Inflação oficial chegou a 0,96%, puxado pelo aumento de preços da energia elétrica; total em 12 meses chega a 8,99%

Foto: Reprodução

Jornal GGN – A inflação medida pelo IPCA (Índice Nacional de Preços ao Consumidor Amplo) encerrou o mês de julho em alta de 0,96%, maior resultado para o mês desde 2002, quando o percentual chegou a 1,19%, segundo dados divulgados pelo IBGE (Instituto Brasileiro de Geografia e Estatística).

Com isso, o indicador acumula alta de 4,76% no ano e de 8,99% nos últimos 12 meses, ficando acima do acumulado nos 12 meses imediatamente anteriores (8,35%). Em julho de 2020, a taxa mensal foi de 0,36%.

Oito dos nove grupos de produtos e serviços pesquisados tiveram alta em julho, sendo que a maior variação (3,10%) e o maior impacto (0,48 p.p.) vieram da habitação com a alta da energia elétrica (7,88%), que acelerou em relação ao mês anterior (1,95%) e registrou o maior impacto individual no índice (0,35 p.p.). O resultado é consequência dos reajustes tarifários de 11,38% em São Paulo, de 8,97% em Curitiba (11,34%), e de 9,08% em uma das concessionárias de Porto Alegre (8,02%).

A segunda maior contribuição (0,32 p.p.) veio dos transportes (1,52%), puxados pelas passagens aéreas, cujos preços subiram 35,22% depois da queda 5,57% em junho. Os preços dos combustíveis (1,24%) também aceleraram em relação a junho (0,87%).

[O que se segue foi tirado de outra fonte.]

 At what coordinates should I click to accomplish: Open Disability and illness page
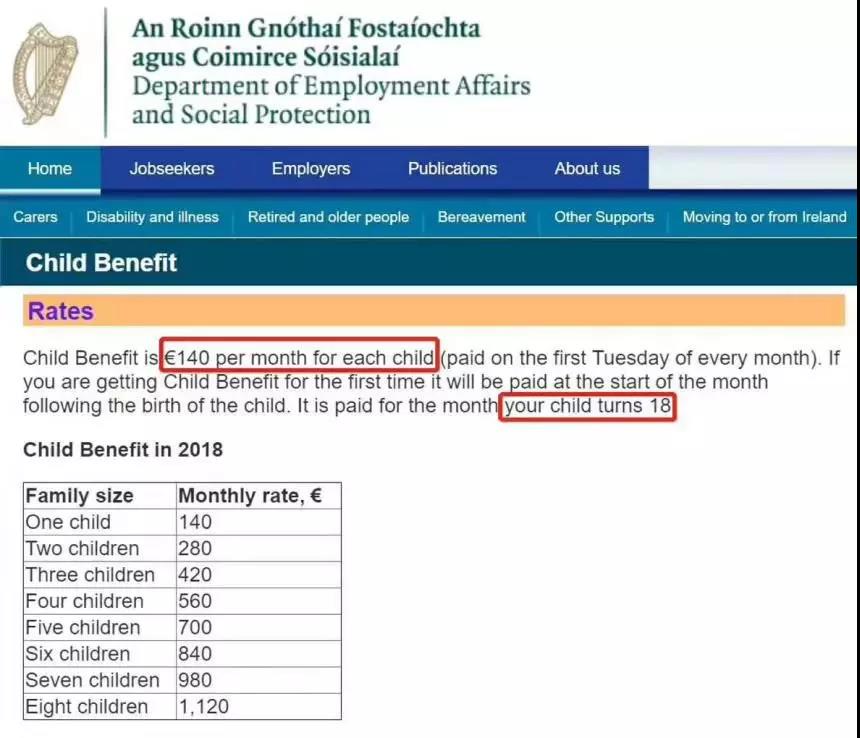coord(152,217)
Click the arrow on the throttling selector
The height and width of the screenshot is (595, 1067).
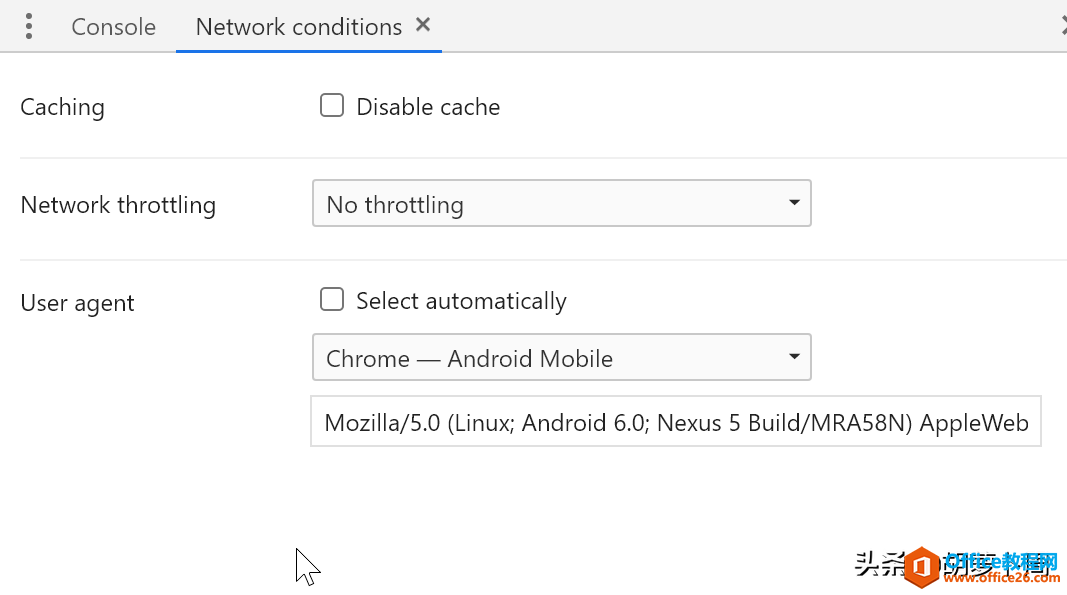point(794,203)
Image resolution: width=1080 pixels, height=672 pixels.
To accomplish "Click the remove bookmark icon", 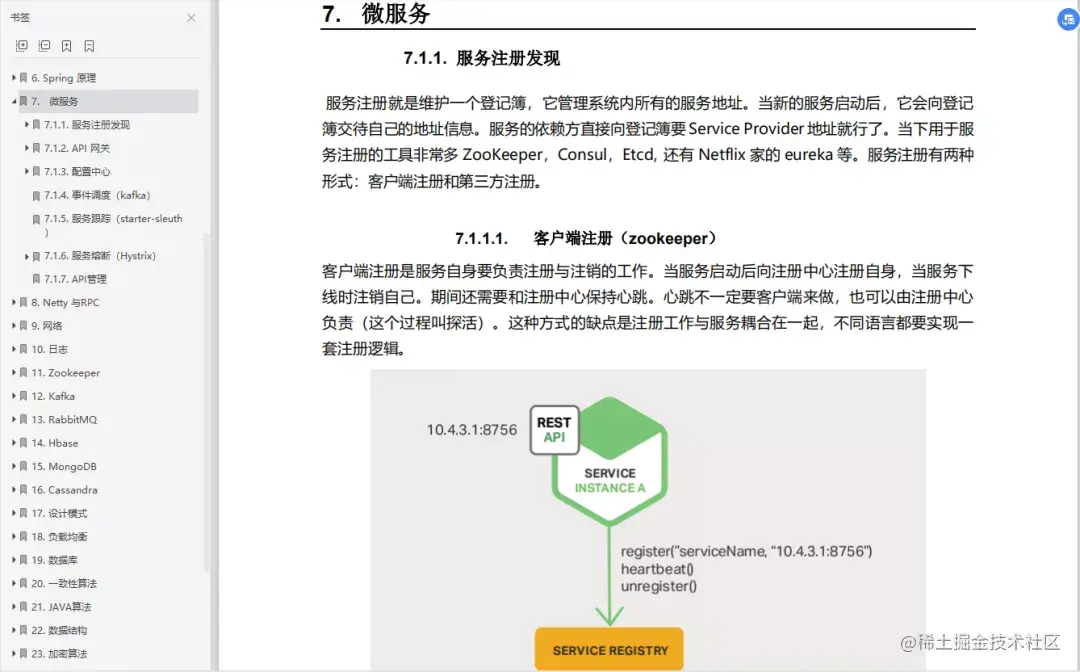I will 90,45.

De acordo com o IBGE, o grupo alimentos e bebidas (0,60% e 0,13 p.p.) também ficou acima do registrado em junho (0,43%). A alimentação no domicílio passou de 0,33% para 0,78% em julho, por conta das altas do tomate (18,65%), do frango em pedaços (4,28%), do leite longa vida (3,71%) e das carnes (0,77%). No lado das quedas, destacam-se a cebola (-13,51%) batata-inglesa (-12,03%), e o arroz (-2,35%).

Por outro lado, a alimentação fora do domicílio (0,14%) desacelerou em relação a junho (0,66%), influenciada pelo lanche (0,16%) e a refeição (0,04%), cujos preços haviam subido 0,24% e 0,85% no mês anterior, respectivamente.

O único grupo que perdeu força foi saúde e cuidados pessoais (-0,65%), por conta da redução dos preços dos planos de saúde (-1,36% e -0,05 p.p.). Em julho, a Agência Nacional de Saúde Suplementar (ANS) autorizou um reajuste negativo de -8,19% em função da diminuição da utilização de serviços de saúde suplementar durante a pandemia.

Na análise regional, todas as áreas apresentaram inflação, sendo que o maior índice foi registrado na região metropolitana de Curitiba (1,60%), e o menor resultado ocorreu em Aracaju (0,53%).